Screenshot grounding data
*** Block opens ***
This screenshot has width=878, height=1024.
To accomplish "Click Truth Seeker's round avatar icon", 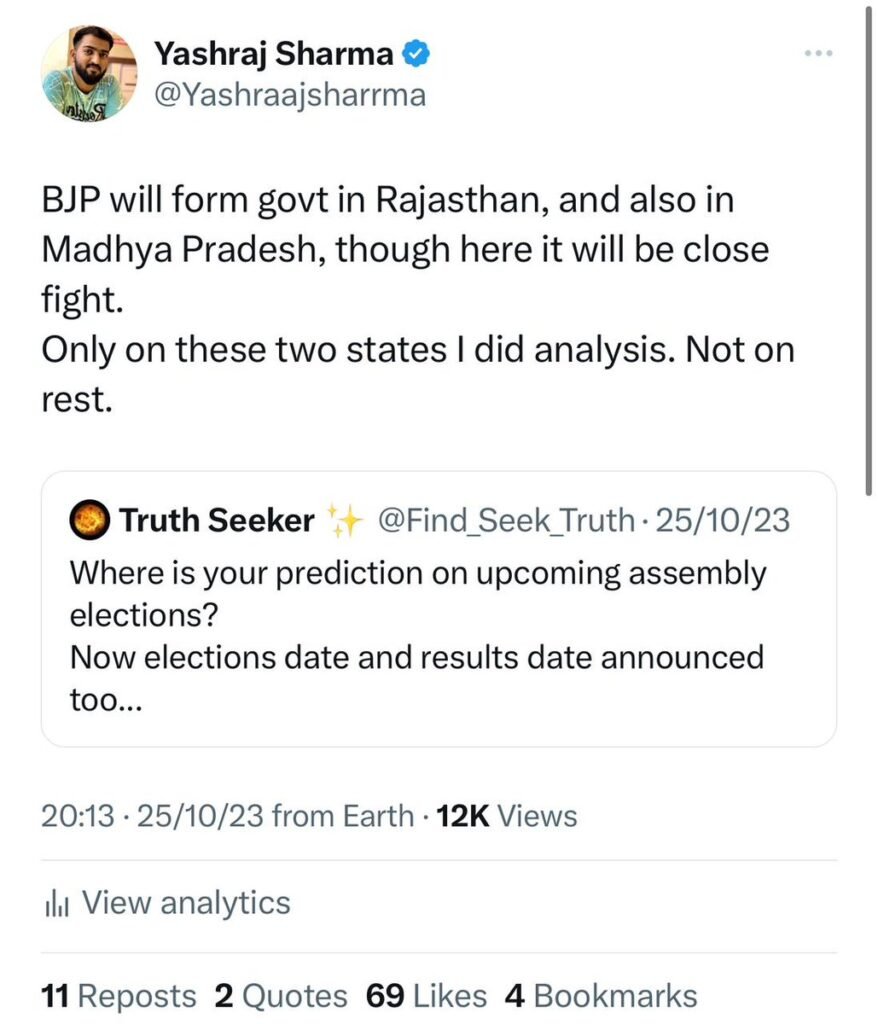I will (89, 520).
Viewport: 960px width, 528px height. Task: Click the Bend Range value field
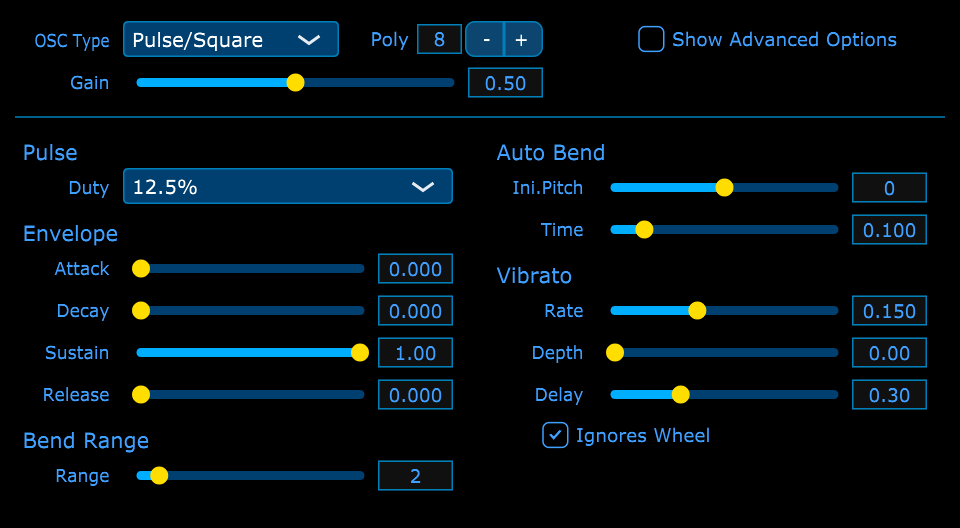[x=415, y=475]
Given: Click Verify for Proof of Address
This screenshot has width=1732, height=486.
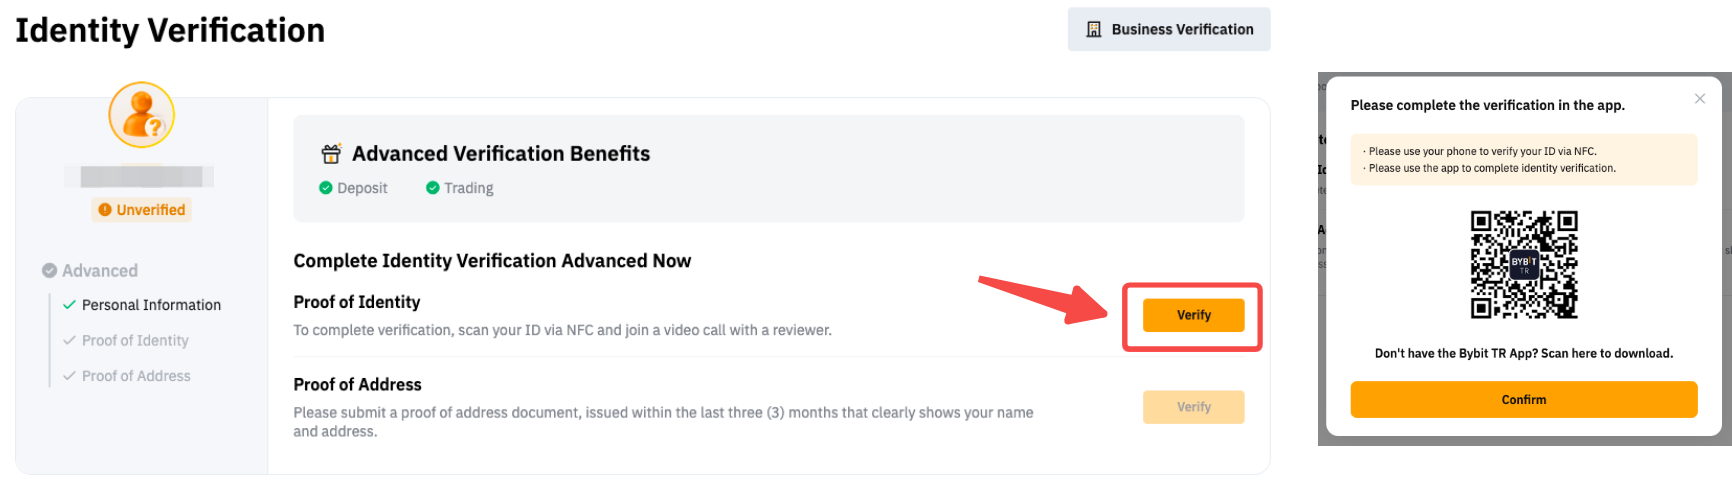Looking at the screenshot, I should pyautogui.click(x=1193, y=407).
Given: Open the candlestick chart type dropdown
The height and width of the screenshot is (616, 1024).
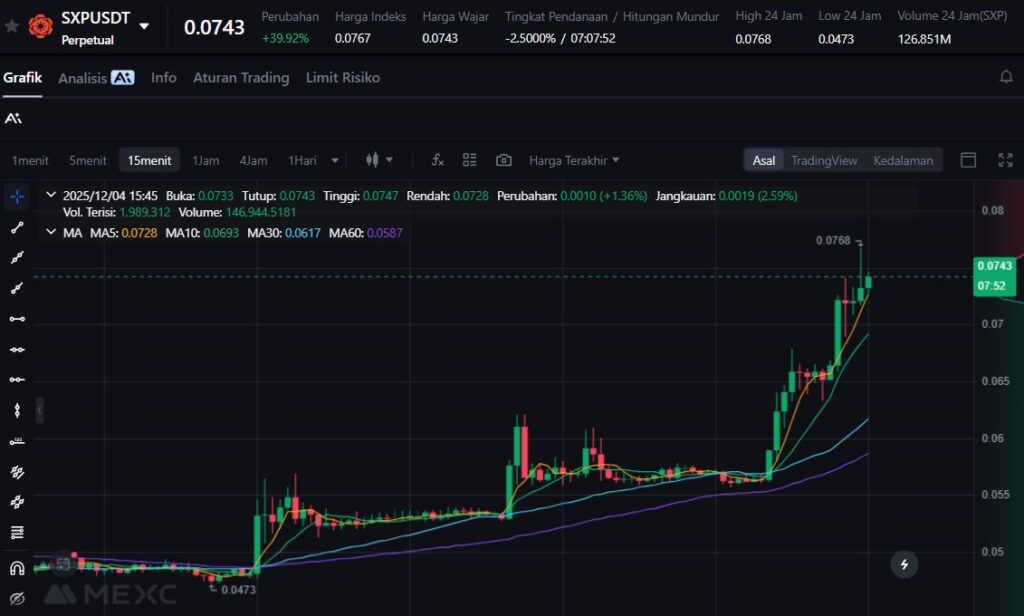Looking at the screenshot, I should 379,160.
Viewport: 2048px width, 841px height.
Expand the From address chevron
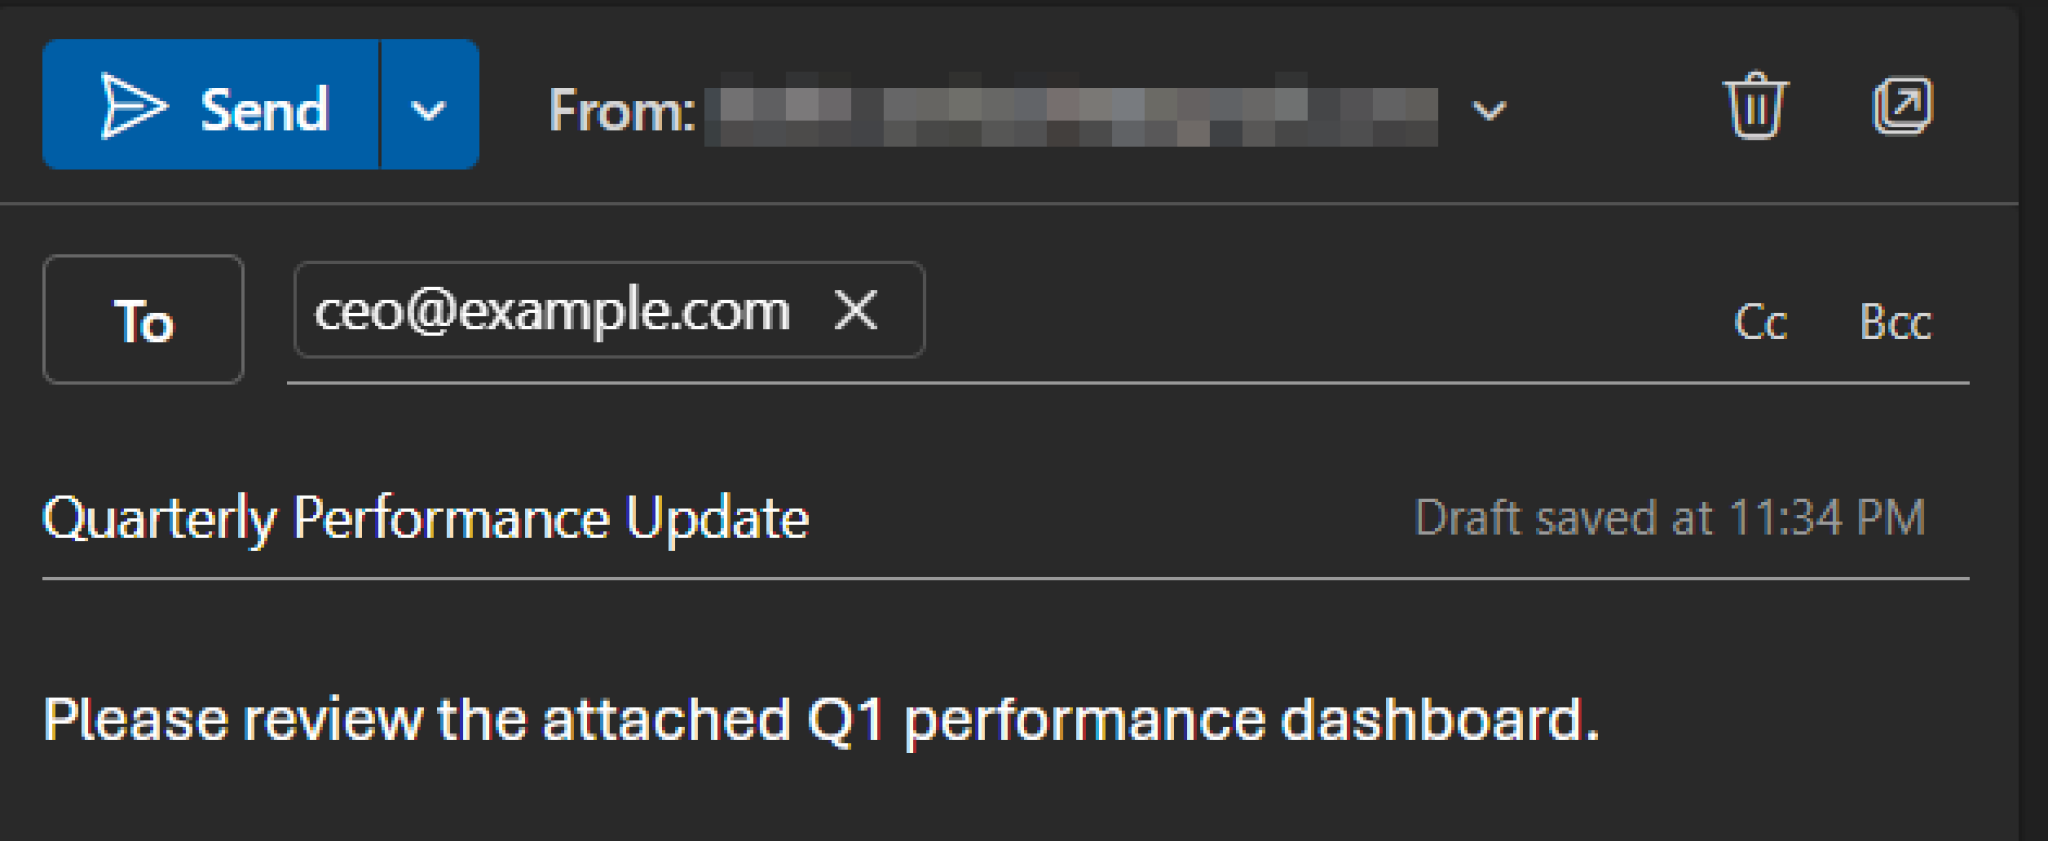(x=1489, y=110)
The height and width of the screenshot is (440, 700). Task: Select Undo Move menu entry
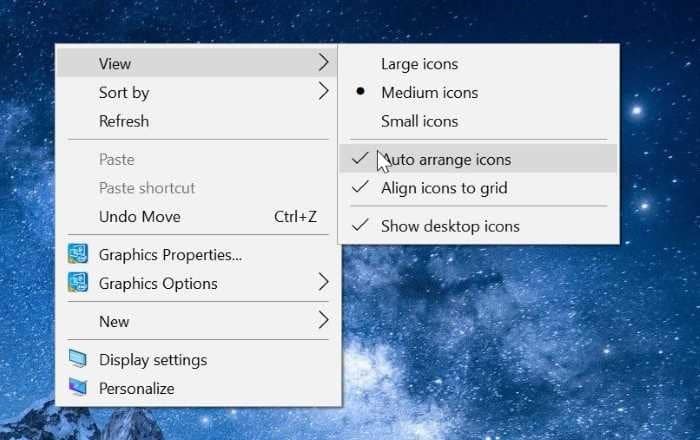139,216
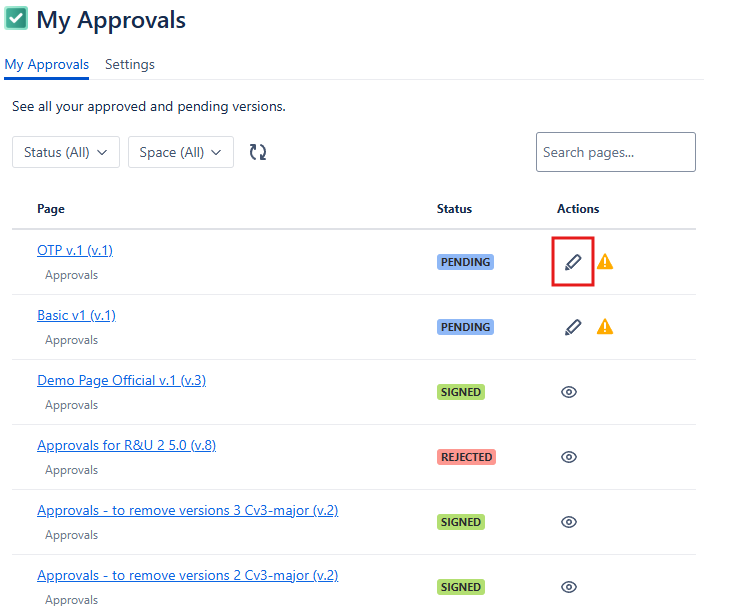Viewport: 745px width, 607px height.
Task: Click the warning triangle beside OTP v.1
Action: click(605, 262)
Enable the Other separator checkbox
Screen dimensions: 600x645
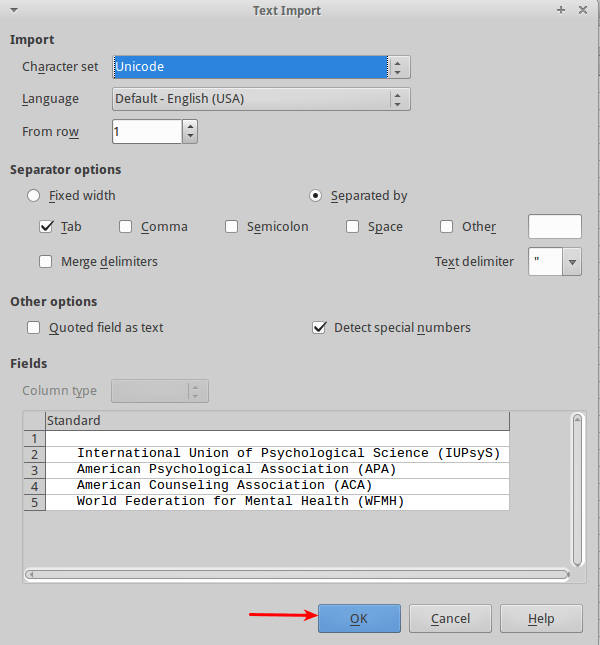click(447, 227)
*** Block closes ***
◆ INSTRUCTIONS FOR THE TASK
In the records above, find the line containing "Enable the Other separator checkbox" and restate it and every line after it word for word, all pictures excluded.

◆ TASK RESULT
Enable the Other separator checkbox
Screen dimensions: 600x645
click(447, 227)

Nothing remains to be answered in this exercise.